Material shown:
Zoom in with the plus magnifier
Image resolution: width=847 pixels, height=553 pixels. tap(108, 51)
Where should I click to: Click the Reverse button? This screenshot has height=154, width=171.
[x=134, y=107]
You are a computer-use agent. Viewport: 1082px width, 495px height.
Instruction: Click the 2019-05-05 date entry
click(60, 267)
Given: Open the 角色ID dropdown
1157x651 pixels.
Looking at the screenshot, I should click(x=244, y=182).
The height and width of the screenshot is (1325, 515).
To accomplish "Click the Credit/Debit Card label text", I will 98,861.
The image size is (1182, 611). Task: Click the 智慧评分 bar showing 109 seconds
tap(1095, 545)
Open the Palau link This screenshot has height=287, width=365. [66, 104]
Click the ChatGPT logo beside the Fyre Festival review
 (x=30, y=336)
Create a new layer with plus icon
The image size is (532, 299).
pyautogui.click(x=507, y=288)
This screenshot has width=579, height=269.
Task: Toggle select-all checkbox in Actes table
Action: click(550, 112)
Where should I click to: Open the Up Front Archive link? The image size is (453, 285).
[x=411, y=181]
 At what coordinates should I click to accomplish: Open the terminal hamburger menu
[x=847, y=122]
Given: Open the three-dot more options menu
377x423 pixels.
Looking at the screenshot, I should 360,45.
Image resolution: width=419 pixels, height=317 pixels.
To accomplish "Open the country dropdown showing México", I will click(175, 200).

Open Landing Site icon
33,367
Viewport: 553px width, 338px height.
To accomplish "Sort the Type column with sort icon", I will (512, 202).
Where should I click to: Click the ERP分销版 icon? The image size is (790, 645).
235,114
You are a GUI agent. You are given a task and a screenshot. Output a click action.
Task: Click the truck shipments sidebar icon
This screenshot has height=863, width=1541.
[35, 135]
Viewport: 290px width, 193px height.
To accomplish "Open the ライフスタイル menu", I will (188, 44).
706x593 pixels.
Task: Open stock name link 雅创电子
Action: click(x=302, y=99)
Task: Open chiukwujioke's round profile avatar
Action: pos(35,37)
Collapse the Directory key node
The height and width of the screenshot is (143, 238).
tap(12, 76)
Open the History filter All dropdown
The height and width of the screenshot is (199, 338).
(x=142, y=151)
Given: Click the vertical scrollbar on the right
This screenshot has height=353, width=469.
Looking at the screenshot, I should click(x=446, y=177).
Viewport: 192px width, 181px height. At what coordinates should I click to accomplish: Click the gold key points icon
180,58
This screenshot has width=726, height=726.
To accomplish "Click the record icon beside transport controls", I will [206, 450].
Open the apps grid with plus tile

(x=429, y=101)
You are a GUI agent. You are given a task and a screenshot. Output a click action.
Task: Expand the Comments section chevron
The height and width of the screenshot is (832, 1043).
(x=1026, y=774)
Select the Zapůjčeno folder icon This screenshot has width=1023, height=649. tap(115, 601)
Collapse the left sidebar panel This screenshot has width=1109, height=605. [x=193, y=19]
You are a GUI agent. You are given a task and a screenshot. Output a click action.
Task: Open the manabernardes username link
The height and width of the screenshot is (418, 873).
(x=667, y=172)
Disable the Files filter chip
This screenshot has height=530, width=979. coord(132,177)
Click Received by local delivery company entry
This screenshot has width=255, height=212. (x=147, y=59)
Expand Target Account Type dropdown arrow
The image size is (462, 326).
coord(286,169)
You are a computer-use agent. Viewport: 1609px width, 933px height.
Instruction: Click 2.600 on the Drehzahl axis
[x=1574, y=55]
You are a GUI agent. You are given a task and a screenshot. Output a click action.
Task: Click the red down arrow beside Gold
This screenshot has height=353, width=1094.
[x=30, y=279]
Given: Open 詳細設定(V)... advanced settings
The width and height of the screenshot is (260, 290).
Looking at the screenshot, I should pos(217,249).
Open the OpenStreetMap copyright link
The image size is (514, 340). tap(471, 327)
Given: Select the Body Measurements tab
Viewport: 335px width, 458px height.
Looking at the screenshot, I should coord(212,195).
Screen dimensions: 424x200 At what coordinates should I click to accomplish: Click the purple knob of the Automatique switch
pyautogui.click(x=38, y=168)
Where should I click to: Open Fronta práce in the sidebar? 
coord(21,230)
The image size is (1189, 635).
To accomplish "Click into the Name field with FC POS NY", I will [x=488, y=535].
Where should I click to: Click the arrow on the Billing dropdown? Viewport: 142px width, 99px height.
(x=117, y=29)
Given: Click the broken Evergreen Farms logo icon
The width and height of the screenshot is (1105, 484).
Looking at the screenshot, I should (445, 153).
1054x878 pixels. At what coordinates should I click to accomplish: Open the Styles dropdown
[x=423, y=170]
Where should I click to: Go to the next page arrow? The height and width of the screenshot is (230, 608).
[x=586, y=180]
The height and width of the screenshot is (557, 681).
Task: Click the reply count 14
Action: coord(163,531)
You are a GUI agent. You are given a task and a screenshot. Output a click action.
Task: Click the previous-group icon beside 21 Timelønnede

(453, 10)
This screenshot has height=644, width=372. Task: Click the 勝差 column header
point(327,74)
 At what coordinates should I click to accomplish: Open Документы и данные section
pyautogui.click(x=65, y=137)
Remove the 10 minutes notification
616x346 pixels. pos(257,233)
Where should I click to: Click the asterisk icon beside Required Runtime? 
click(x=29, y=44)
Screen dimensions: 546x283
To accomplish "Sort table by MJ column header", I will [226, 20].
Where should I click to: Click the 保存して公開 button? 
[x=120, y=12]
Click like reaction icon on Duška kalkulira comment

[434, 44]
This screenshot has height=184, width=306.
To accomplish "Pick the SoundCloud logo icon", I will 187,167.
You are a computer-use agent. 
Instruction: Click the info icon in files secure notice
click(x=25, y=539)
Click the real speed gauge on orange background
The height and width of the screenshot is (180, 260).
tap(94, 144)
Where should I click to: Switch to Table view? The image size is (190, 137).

Assignment: Using the data above, say how many lines include the word "Sort". Write only that number.

Output: 2